▶ **任务目标**
把从含有“Locate an element”的那一行到含有“center [1028, 87].”的那一行原样输出，首尾两行都包括在内，答案中不要带图片。

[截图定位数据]
════════

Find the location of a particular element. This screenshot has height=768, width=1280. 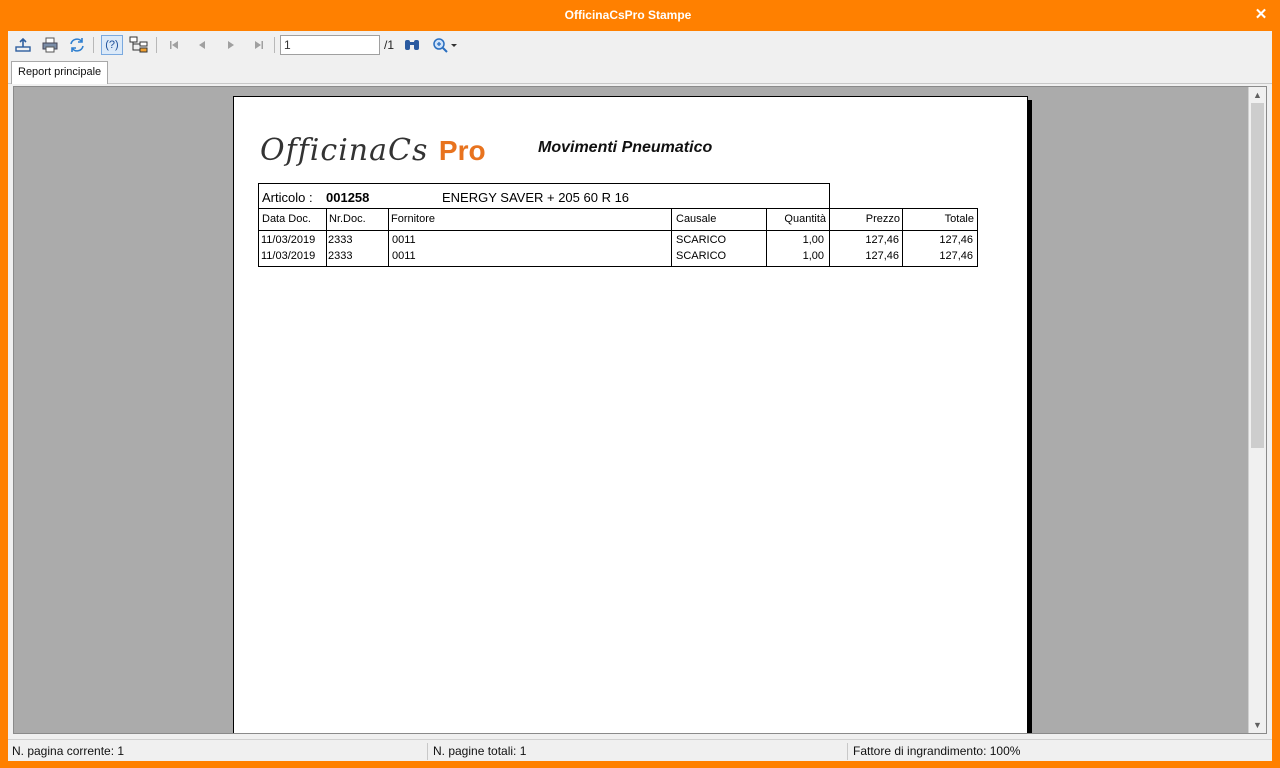

table-row-0-price: 127,46 is located at coordinates (882, 240).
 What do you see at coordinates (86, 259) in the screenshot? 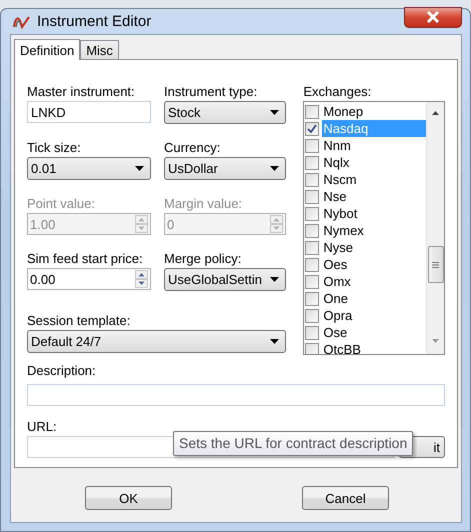
I see `field-label: Sim feed start price:` at bounding box center [86, 259].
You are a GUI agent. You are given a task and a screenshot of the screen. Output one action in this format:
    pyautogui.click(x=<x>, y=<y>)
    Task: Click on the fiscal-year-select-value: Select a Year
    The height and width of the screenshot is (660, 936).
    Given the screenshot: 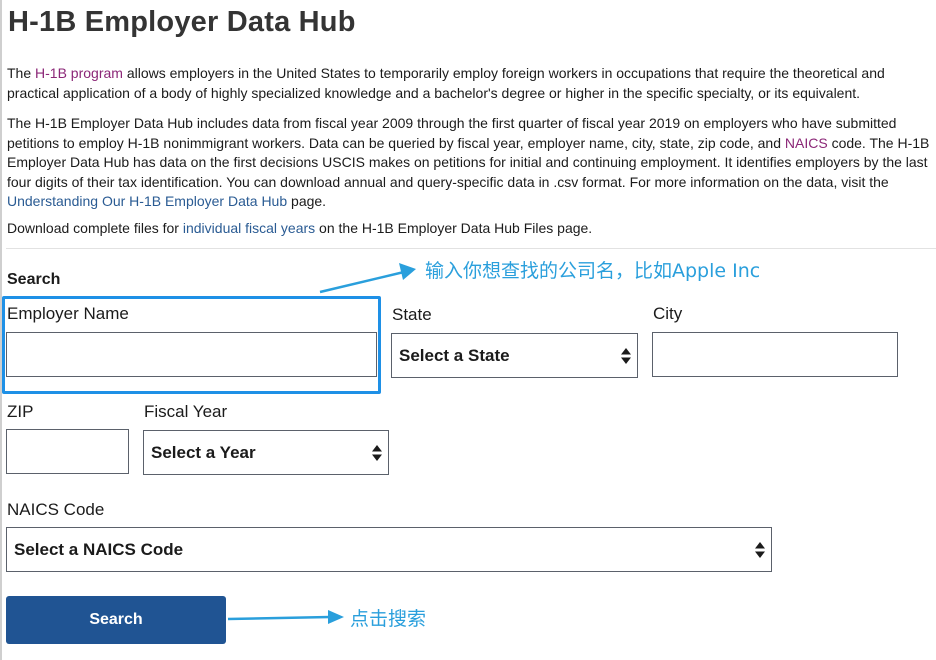 What is the action you would take?
    pyautogui.click(x=204, y=452)
    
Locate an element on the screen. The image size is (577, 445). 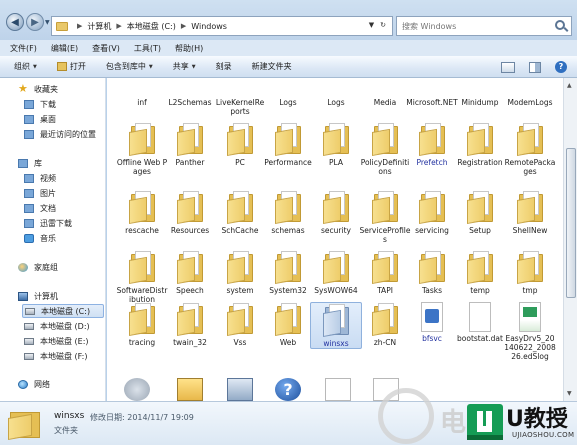
folder-item: security is located at coordinates (336, 212).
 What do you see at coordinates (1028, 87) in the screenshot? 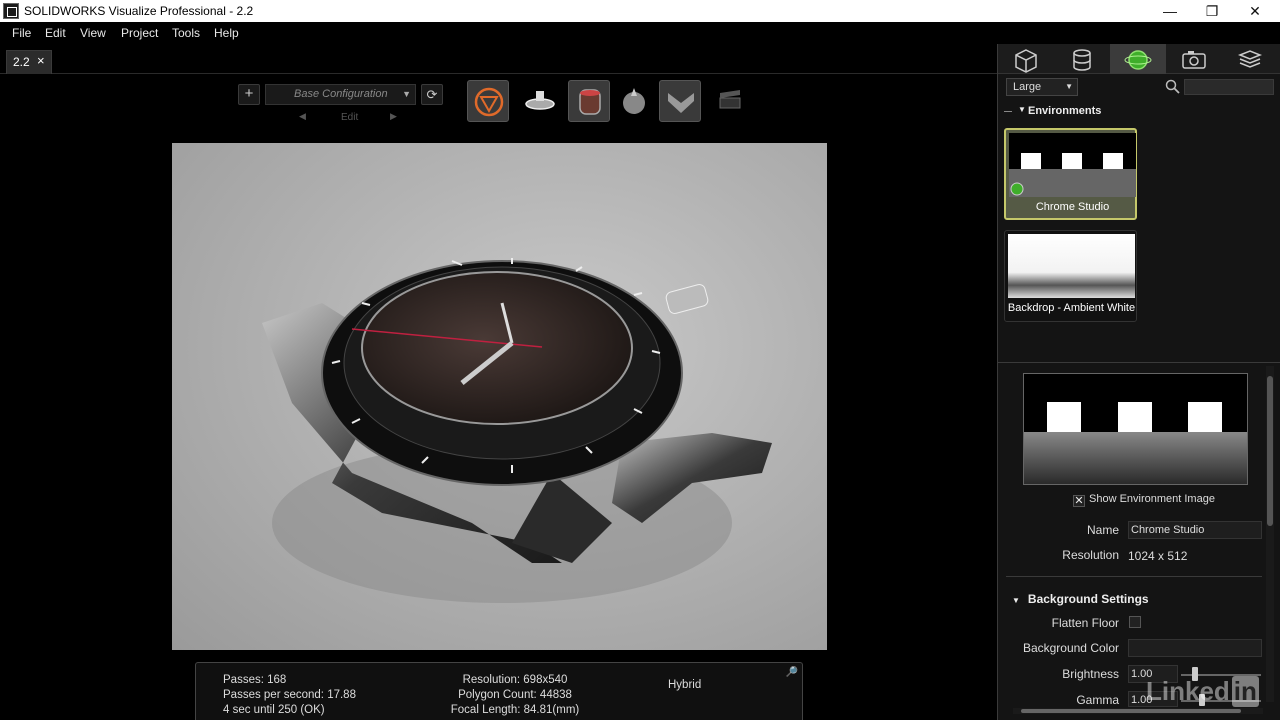
I see `thumbnail-size-value: Large` at bounding box center [1028, 87].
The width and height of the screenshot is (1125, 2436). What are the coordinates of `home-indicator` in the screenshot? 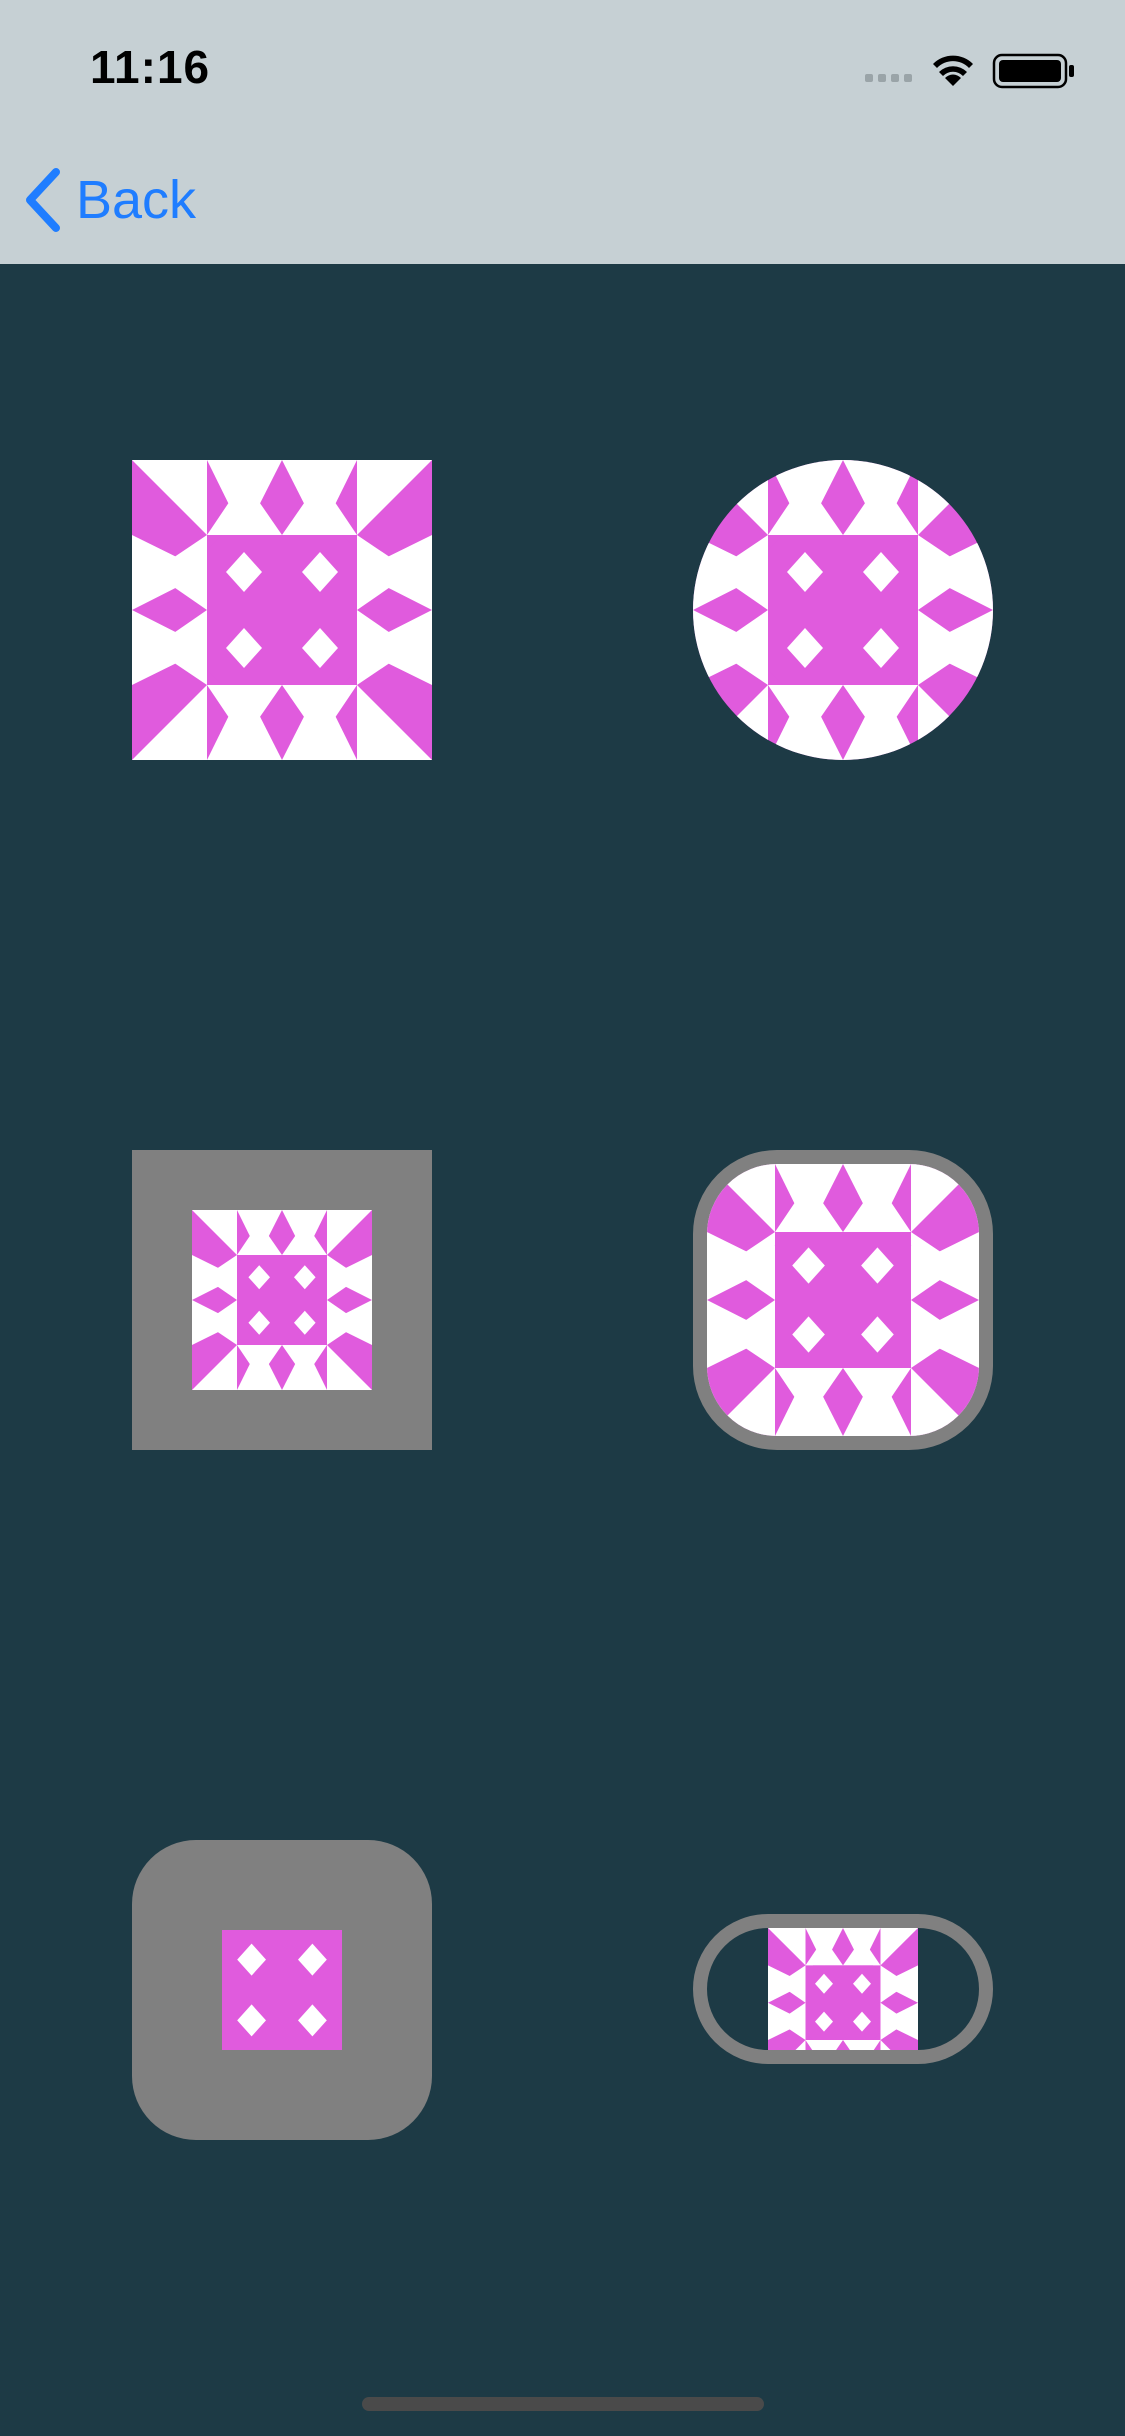 It's located at (563, 2404).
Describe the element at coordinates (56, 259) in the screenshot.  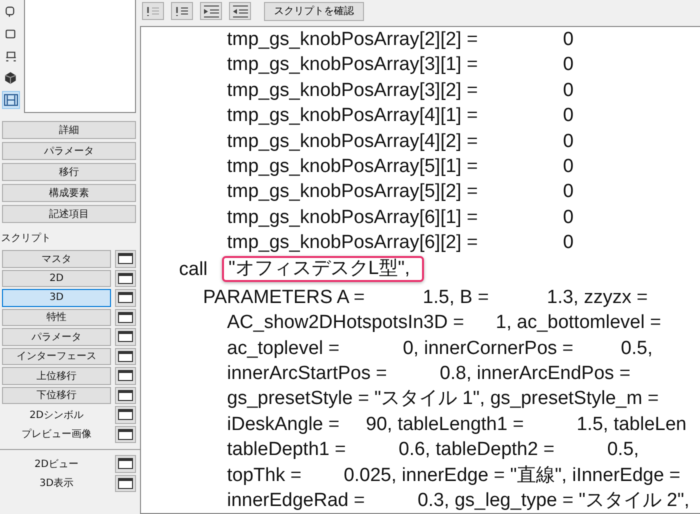
I see `script-button: マスタ` at that location.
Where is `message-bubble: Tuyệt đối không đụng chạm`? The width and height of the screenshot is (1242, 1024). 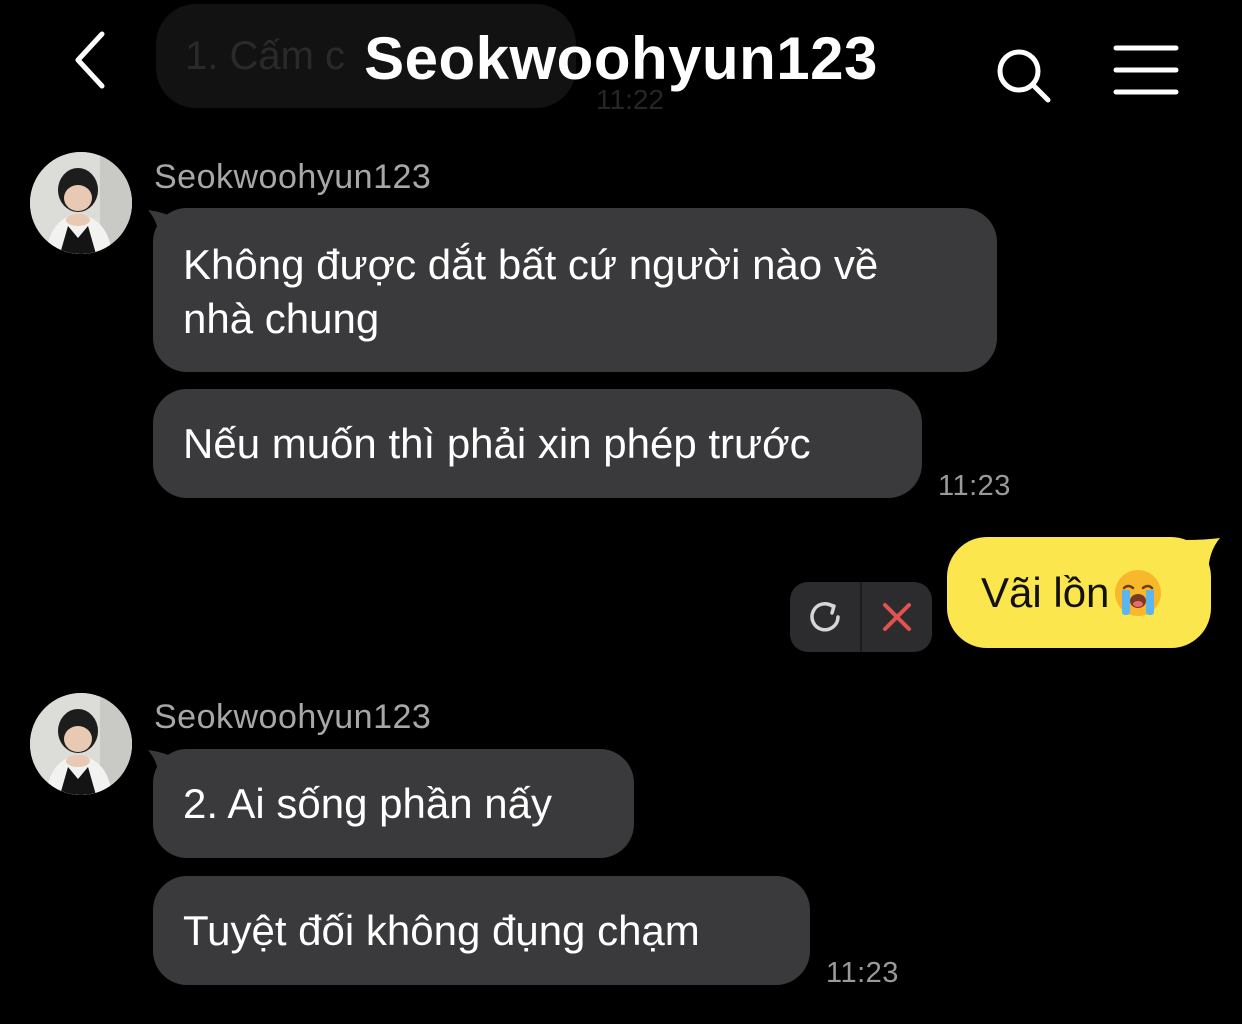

════════

▶ **本题作答**
Locate an element on the screen. The image size is (577, 445). 
folder-item: security is located at coordinates (336, 212).
 What do you see at coordinates (1028, 87) in the screenshot? 
I see `thumbnail-size-value: Large` at bounding box center [1028, 87].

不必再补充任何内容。